Developing the role of the assistant practitioner can help employers ensure they have the right flexible mix of skills to meet complex patient needs, freeing up registered practitioners to deliver what they have been uniquely trained for. 

What is an assistant practitioner?

An assistant practitioner is a non-occupational specific role that has been developed to assist organisations to deliver high quality and patient centred services in a variety of settings.

How can you use assistant practitioners to meet patient needs?

The role can support employers in areas of skill shortages or where there are recruitment difficulties and can provide a career pathway for more junior members of staff or as a route to registered professional roles. The Skills for Health Core standards for assistant practitioners defines the role as follows:

 “An assistant practitioner is a worker who competently delivers health and social care to and for people. They have a required level of knowledge and skill beyond that of the traditional healthcare assistant or support worker. The assistant practitioner would be able to deliver elements of health and social care and undertake clinical work in domains that have previously only been within the remit of registered professionals. The assistant practitioner may transcend professional boundaries. They are accountable to themselves, their employer, and, more importantly, the people they serve.”

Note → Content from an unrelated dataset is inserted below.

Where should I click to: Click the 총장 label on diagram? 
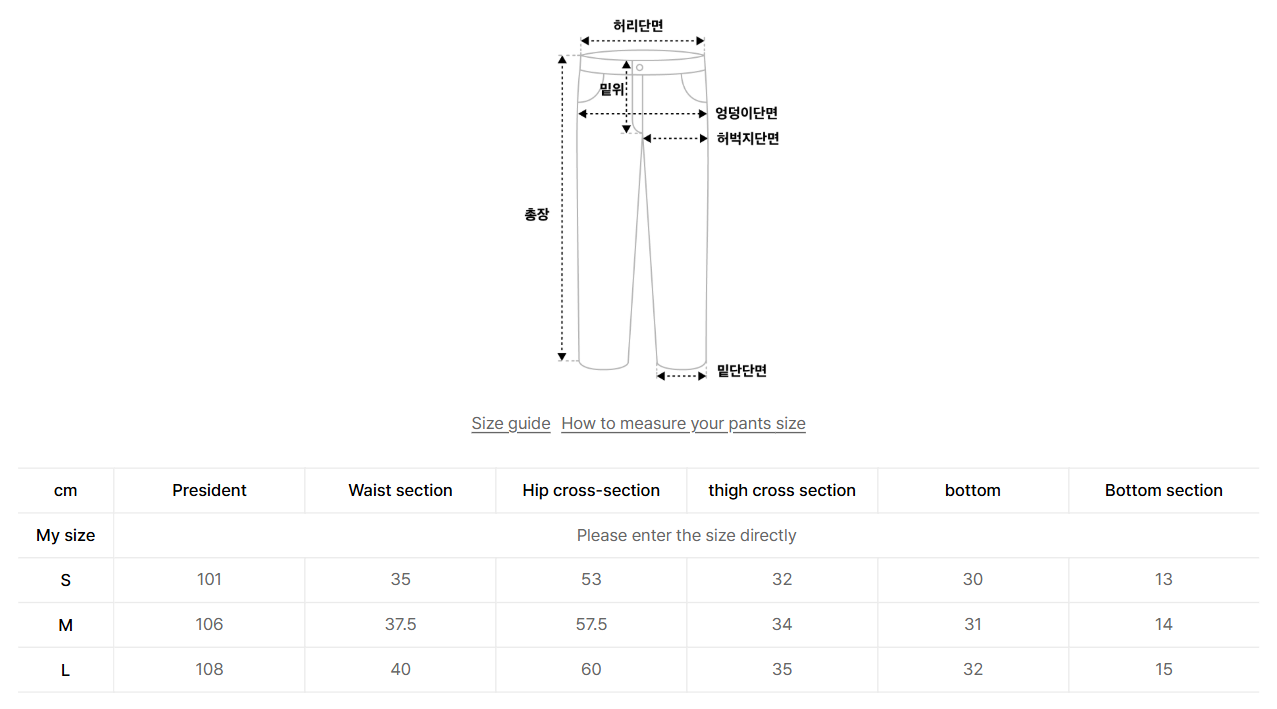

When developing an assistant practitioner role, it is important to ensure focus remains on why the role is required, the role relationship with others in the immediate and multi-disciplinary team and what the intended outcomes are. There should be clarity around duties and responsibilities of the role, impact on the wider team and consideration should also be given to governance policies, procedures and guidelines.

The resources below will help employers when developing an assistant practitioner role within their organisation.


Skills for Health has published Core standards for assistant practitioners. They were developed to standardise the role and promote consistency and transferability. They comprise six high level standards and can be used as a basis for constructing and defining an assistant practitioner role.

Some trusts use these standards, as well as the recently released (2013) Skills for Health Code of Conduct and National Minimum Training Standards for healthcare support workers, to build robust and effective job descriptions, inductions and development plans for their assistant practitioners.

NHS Careers provides helpful details about the kind of roles Assistant Practitioners can undertake in NHS settings.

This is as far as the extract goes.